AUSTRALIA - A profile of the chicken industry, which is dominated by two players – Inghams Enterprises and Baiada Poultry – and there is a drive to recruit more contact broiler growers, especially in South Australia.
calendar icon 24 February 2011
clock icon 3 minute read

Two players dominate the chicken meat industry and there are bullish forecasts for growth, according to ABC.

It is a surreal, even confronting, image. A football-oval sized, refrigerated factory floor. Rows of employees in beanies and polar fleece, breathing out vapour as they process tens of thousands of chicken carcasses. It is pristinely clean, but visitors (a rare sight) have to watch out for chicken 'juice' dropping from above as the killed-and-chilled chickens are propelled across the factory on overhead conveyors.

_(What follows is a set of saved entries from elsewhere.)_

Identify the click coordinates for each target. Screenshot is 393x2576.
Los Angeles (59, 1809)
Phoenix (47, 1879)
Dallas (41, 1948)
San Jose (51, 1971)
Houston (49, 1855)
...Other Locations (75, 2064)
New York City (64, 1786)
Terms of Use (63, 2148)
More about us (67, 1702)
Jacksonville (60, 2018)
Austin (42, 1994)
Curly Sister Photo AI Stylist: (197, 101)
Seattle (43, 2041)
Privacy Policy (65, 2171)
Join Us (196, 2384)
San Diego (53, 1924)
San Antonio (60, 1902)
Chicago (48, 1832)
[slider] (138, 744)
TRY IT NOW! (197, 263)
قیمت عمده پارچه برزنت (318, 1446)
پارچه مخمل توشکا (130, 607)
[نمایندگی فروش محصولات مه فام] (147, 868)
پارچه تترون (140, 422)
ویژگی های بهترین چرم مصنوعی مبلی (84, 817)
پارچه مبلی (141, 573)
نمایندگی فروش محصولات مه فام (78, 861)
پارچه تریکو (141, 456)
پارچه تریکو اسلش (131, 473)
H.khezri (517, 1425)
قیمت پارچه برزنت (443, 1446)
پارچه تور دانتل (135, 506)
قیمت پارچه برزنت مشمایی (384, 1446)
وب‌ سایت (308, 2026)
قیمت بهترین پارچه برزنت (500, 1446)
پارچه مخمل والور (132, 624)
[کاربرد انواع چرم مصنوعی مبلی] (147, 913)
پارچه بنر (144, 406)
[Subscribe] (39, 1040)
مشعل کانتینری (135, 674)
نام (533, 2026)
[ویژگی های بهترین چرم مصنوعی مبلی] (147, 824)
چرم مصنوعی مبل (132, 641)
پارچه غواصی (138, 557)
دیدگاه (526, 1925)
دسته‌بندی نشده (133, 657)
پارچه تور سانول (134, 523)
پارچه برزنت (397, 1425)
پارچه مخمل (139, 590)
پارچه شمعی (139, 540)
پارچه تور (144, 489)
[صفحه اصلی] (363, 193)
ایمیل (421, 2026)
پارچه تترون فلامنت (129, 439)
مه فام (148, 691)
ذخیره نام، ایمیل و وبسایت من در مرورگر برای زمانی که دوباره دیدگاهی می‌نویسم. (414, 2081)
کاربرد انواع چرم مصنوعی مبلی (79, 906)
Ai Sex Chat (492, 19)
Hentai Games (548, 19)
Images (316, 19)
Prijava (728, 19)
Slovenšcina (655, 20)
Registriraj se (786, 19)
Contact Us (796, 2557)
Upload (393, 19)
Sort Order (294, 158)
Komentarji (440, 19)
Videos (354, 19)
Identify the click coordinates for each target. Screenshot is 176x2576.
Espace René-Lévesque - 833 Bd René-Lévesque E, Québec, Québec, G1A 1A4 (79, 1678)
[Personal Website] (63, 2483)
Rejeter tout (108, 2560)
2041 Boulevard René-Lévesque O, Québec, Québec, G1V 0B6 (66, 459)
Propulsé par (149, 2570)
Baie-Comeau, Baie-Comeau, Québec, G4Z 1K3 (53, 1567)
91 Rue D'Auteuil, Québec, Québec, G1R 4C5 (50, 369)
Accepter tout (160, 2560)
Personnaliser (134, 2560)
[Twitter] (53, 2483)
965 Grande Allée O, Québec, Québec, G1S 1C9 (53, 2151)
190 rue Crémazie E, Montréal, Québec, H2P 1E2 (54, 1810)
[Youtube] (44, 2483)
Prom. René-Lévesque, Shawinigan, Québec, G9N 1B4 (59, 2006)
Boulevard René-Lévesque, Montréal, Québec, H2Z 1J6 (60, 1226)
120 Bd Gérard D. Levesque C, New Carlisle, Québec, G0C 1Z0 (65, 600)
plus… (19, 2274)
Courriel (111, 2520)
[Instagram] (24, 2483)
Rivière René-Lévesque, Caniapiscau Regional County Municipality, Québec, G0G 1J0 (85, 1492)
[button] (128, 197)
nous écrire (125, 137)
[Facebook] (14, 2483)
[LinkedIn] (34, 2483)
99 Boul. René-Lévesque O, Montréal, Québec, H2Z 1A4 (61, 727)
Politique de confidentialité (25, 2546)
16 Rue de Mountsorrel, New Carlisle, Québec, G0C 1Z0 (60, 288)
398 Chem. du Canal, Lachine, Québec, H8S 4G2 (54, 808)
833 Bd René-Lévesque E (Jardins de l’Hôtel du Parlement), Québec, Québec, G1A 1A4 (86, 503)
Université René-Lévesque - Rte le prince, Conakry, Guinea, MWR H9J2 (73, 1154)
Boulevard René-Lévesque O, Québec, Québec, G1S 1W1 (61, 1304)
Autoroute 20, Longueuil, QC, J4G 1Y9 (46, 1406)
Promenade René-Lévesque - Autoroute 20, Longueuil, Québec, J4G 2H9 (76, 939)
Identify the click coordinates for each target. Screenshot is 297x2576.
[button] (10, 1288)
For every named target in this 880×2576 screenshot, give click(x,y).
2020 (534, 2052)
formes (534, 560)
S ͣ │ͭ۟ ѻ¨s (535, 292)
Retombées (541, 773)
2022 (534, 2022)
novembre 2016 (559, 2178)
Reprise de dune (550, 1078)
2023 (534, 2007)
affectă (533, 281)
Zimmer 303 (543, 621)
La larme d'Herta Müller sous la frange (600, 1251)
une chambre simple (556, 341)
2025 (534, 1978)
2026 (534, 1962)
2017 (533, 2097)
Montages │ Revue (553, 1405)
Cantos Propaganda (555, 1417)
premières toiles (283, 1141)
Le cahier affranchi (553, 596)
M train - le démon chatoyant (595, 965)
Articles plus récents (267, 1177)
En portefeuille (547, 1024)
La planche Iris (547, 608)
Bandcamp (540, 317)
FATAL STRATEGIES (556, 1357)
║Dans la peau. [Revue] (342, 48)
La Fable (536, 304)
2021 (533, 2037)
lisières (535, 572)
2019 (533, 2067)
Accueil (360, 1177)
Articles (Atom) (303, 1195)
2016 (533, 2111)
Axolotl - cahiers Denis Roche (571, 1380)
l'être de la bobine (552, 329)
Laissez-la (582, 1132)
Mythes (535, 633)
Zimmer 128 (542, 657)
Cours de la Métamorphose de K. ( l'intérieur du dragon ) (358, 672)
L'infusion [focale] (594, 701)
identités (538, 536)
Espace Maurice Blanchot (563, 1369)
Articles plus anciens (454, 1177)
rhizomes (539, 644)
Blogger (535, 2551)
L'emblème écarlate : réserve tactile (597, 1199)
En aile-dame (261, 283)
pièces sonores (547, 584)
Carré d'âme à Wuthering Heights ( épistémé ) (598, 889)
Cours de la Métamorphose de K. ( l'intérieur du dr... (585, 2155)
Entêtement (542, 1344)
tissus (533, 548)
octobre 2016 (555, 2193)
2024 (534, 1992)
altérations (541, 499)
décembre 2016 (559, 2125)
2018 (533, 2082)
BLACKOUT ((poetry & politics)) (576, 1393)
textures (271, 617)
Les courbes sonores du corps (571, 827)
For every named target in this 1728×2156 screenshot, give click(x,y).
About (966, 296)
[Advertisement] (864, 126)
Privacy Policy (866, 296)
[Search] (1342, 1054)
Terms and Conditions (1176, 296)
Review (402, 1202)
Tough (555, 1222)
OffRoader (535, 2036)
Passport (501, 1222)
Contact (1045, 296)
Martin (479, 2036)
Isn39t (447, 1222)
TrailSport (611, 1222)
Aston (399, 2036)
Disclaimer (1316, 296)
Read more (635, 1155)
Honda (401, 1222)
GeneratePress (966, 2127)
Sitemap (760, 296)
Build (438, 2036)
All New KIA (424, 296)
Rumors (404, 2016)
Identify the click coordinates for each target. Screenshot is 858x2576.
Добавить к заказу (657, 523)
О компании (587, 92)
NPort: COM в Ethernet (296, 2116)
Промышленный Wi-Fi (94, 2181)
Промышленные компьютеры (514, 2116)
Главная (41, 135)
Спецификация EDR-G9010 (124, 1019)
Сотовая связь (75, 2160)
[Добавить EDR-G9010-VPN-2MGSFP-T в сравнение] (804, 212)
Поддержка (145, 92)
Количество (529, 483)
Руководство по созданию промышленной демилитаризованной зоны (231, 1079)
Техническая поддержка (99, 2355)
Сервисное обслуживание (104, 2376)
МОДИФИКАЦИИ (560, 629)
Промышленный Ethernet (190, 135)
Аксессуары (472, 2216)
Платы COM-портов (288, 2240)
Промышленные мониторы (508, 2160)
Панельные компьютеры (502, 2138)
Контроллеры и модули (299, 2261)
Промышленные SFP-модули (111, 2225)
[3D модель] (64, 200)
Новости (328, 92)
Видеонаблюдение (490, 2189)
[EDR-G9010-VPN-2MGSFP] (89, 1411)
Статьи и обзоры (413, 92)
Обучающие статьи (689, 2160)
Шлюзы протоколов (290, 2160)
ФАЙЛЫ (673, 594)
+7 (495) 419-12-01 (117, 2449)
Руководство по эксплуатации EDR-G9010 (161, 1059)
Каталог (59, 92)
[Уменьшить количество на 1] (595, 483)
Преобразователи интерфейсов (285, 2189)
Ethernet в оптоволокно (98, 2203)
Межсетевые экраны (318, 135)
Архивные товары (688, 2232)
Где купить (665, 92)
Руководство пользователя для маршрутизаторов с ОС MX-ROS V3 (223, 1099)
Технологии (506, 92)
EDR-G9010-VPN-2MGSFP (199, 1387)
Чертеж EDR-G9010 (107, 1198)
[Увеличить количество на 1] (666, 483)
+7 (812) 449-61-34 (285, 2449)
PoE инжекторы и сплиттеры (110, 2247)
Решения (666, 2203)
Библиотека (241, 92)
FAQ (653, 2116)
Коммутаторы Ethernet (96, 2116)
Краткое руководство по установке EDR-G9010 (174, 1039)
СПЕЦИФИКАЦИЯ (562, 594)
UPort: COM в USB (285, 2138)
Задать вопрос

This is Inghams Enterprises primary processing plant at Bolivar in northern Adelaide, where whole chickens are prepared for barbecue chook (chicken) shops, marinated kebabs made for Woolworths and nuggets for KFC.

There are 950 people employed over two daily shifts and 160,000 chickens per day pass through.

The Australian Bureau of Agricultural and Resource Economics (ABARE) says Australians consume an average of 37kg of chicken meat each per year, up from about six kilograms in the 1960s.

Chicken has overtaken beef as the favourite mealtime meat and forecasts suggest chicken consumption will keep rising.

"The statistics coming out of ABARE suggest chicken meat consumption will go to 42 kilograms and we expect it to go beyond that," said George Schlahtych, a group executive manager for Inghams.

"In fact we're looking at getting ready for a doubling of this industry within the next 10 to 12 years," he said.

But current chicken sheds are at capacity and the industry is urging more people to take up chicken farming.

'Zero risk'

ABC reports that the big companies such as Inghams do all the breeding, but contract out most of the growing.

As for the risk to someone going into farming chickens, "There is effectively zero risk," Mr Schlahtych said.

He continued: "Inghams will enter into a contractual arrangement and give growers 10 to 15 years as an initial tenure. We harvest chicken every seven weeks. The grower gets a cheque every seven weeks."

He said the company supplied day-old chicks, all feed and veterinary care, then bought the grown chickens in under two months' time.

The $4 billion chicken industry in Australia is dominated by Inghams Enterprises and Baiada Poultry.

Both have scores of growers in South Australia and have built processing plants on the outskirts of Adelaide. Baiada markets itself under the Steggles and Lilydale brands.

On a national scale, South Australia sits in fourth in terms of chicken numbers, behind New South Wales, Victoria and Queensland.

The South Australian Government released a plan five years ago aimed at capturing at least 50 per cent of growth in the industry over the decade ahead, concludes the ABC report.